RECORDS SUPPLIED:
------

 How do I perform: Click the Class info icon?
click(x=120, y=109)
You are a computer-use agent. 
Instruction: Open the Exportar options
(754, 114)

------

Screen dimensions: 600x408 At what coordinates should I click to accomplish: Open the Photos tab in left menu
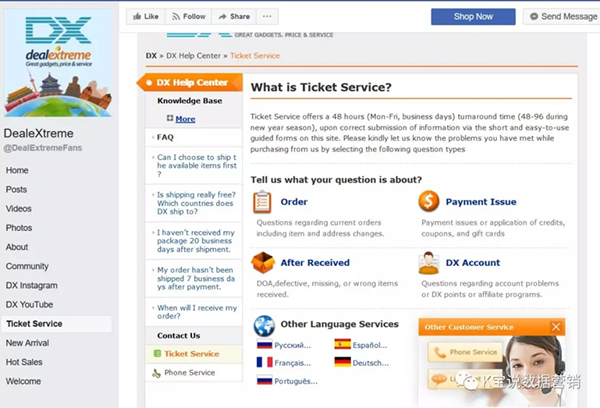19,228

------

THE PROBLEM: Pull out each line of the listing above that contains the string "Open", treating uppercase and lowercase as different.

ANSWER FOR THIS EXERCISE:
Instruction: Open the Exportar options
Screen dimensions: 600x408 At what coordinates should I click to accomplish: Open the Photos tab in left menu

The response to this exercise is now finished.